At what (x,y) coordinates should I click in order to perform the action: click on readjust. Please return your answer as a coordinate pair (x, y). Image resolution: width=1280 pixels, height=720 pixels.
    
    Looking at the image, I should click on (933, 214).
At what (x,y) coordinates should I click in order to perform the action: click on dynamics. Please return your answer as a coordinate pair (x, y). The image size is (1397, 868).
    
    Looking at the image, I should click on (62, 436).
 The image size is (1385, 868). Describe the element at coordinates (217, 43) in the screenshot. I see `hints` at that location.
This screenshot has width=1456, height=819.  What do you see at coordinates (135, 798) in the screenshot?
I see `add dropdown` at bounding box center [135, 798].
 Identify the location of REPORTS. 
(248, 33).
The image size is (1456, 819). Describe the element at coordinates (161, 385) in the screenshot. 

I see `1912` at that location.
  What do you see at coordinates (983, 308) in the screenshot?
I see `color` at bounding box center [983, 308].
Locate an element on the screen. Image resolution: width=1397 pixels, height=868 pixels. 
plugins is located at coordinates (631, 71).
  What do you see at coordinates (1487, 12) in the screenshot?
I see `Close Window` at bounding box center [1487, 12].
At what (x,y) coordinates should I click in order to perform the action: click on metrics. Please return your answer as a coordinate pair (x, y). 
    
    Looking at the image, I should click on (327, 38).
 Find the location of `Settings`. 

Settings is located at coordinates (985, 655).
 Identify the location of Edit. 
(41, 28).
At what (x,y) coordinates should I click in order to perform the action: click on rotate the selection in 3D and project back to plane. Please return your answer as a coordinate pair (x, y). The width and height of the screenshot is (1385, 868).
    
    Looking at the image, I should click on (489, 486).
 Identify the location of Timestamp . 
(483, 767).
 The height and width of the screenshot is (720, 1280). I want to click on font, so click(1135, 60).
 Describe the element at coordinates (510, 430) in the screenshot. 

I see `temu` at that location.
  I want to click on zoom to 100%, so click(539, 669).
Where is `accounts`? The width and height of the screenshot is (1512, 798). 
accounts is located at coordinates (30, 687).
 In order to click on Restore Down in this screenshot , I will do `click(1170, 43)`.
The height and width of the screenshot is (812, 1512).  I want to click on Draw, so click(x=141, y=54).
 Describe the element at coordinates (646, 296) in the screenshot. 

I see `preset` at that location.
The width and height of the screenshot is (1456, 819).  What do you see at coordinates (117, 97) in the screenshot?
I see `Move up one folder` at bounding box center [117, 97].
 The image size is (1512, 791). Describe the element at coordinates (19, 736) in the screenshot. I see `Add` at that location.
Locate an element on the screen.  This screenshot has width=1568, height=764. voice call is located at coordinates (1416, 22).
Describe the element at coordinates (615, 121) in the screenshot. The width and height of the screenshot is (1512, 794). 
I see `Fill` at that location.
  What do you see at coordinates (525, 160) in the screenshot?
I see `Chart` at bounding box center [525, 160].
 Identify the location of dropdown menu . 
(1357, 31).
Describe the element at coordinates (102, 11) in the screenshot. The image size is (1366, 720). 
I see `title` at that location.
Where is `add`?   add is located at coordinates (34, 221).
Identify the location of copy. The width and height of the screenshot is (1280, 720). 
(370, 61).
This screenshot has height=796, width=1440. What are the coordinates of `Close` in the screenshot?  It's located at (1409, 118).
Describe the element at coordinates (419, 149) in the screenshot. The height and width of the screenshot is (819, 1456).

■ **GIVEN TASK**:
Please reproduce the listing above, swapping every instance of "coordinate pair" for "pair of numbers" and leaving everything else unchanged.

■ **TASK RESPONSE**:
At what (x,y) coordinates should I click in order to perform the action: click on readjust. Please return your answer as a pair of numbers (x, y). Image resolution: width=1280 pixels, height=720 pixels.
    
    Looking at the image, I should click on (933, 214).
At what (x,y) coordinates should I click in order to perform the action: click on dynamics. Please return your answer as a pair of numbers (x, y). The image size is (1397, 868).
    
    Looking at the image, I should click on (62, 436).
 The image size is (1385, 868). Describe the element at coordinates (217, 43) in the screenshot. I see `hints` at that location.
This screenshot has width=1456, height=819.  What do you see at coordinates (135, 798) in the screenshot?
I see `add dropdown` at bounding box center [135, 798].
 Identify the location of REPORTS. 
(248, 33).
The image size is (1456, 819). Describe the element at coordinates (161, 385) in the screenshot. 

I see `1912` at that location.
  What do you see at coordinates (983, 308) in the screenshot?
I see `color` at bounding box center [983, 308].
Locate an element on the screen. Image resolution: width=1397 pixels, height=868 pixels. 
plugins is located at coordinates (631, 71).
  What do you see at coordinates (1487, 12) in the screenshot?
I see `Close Window` at bounding box center [1487, 12].
At what (x,y) coordinates should I click in order to perform the action: click on metrics. Please return your answer as a pair of numbers (x, y). 
    
    Looking at the image, I should click on (327, 38).
 Find the location of `Settings`. 

Settings is located at coordinates (985, 655).
 Identify the location of Edit. 
(41, 28).
At what (x,y) coordinates should I click in order to perform the action: click on rotate the selection in 3D and project back to plane. Please return your answer as a pair of numbers (x, y). The width and height of the screenshot is (1385, 868).
    
    Looking at the image, I should click on (489, 486).
 Identify the location of Timestamp . 
(483, 767).
 The height and width of the screenshot is (720, 1280). I want to click on font, so click(1135, 60).
 Describe the element at coordinates (510, 430) in the screenshot. 

I see `temu` at that location.
  I want to click on zoom to 100%, so click(539, 669).
Where is `accounts`? The width and height of the screenshot is (1512, 798). 
accounts is located at coordinates (30, 687).
 In order to click on Restore Down in this screenshot , I will do `click(1170, 43)`.
The height and width of the screenshot is (812, 1512).  I want to click on Draw, so click(x=141, y=54).
 Describe the element at coordinates (646, 296) in the screenshot. 

I see `preset` at that location.
The width and height of the screenshot is (1456, 819).  What do you see at coordinates (117, 97) in the screenshot?
I see `Move up one folder` at bounding box center [117, 97].
 The image size is (1512, 791). Describe the element at coordinates (19, 736) in the screenshot. I see `Add` at that location.
Locate an element on the screen.  This screenshot has width=1568, height=764. voice call is located at coordinates (1416, 22).
Describe the element at coordinates (615, 121) in the screenshot. The width and height of the screenshot is (1512, 794). 
I see `Fill` at that location.
  What do you see at coordinates (525, 160) in the screenshot?
I see `Chart` at bounding box center [525, 160].
 Identify the location of dropdown menu . 
(1357, 31).
Describe the element at coordinates (102, 11) in the screenshot. The image size is (1366, 720). 
I see `title` at that location.
Where is `add`?   add is located at coordinates (34, 221).
Identify the location of copy. The width and height of the screenshot is (1280, 720). 
(370, 61).
This screenshot has height=796, width=1440. What are the coordinates of `Close` in the screenshot?  It's located at (1409, 118).
Describe the element at coordinates (419, 149) in the screenshot. The height and width of the screenshot is (819, 1456).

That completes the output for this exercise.